Deep Learning in Action¶

Current state of AI¶

In the early days of artificial intelligence, the field rapidly tackled and solved problems that are intellectually difficult for human beings but relatively straightforward for computers - problems that can be described by a list of formal, mathematical rules. The true challenge to artificial intelligence proved to be solving the tasks that are easy for people to perform but hard for people to describe formally—problems that we solve intuitively, that feel automatic, like recognizing spoken words or faces in images.

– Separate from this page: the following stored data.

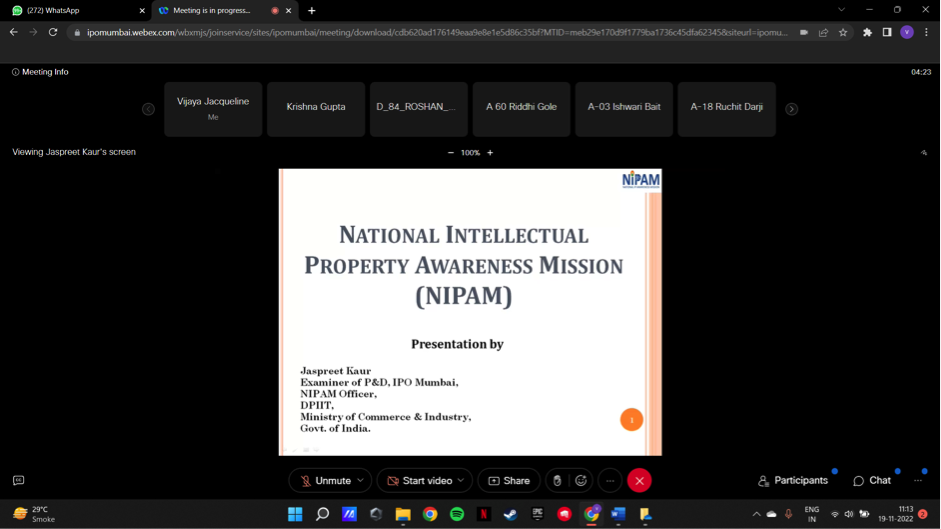Open Spotify from the taskbar
Screen dimensions: 941x529
[457, 514]
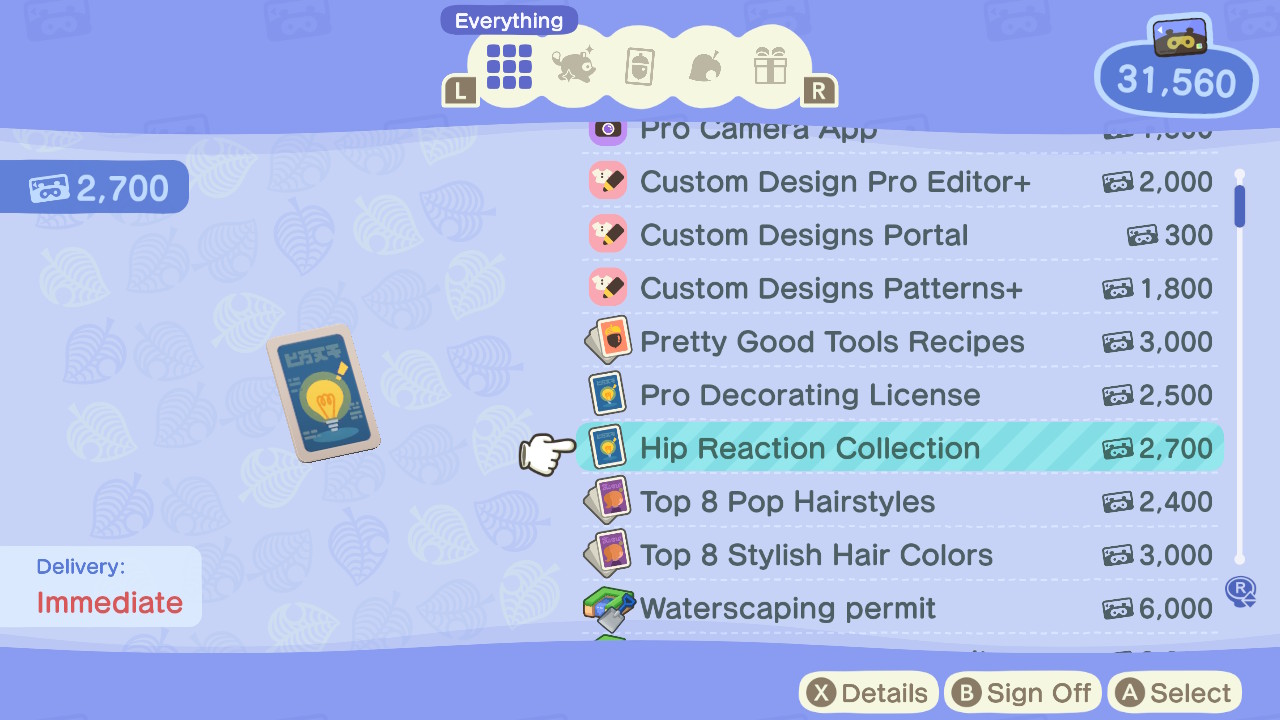This screenshot has width=1280, height=720.
Task: Tap the R shoulder tab switcher
Action: 818,92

Goodfellow et al. 2016, Deep Learning

Easy for us. Difficult for computers¶

object recognition
speech recognition
speech generation
labeling images

Representations matter¶

missing — Source: Goodfellow et al. 2016, Deep Learning

Just feed the network the right features?¶

What are the correct pixel values for a "bike" feature?
- race bike, mountain bike, e-bike?
- pixels in the shadow may be much darker
- what if bike is mostly obscured by rider standing in front?

Let the network pick the features¶

... a layer at a time

Deep Learning, 2 ways to think about it¶

hierarchical feature extraction (start simple, end complex)
function composition (see http://colah.github.io/posts/2015-09-NN-Types-FP/)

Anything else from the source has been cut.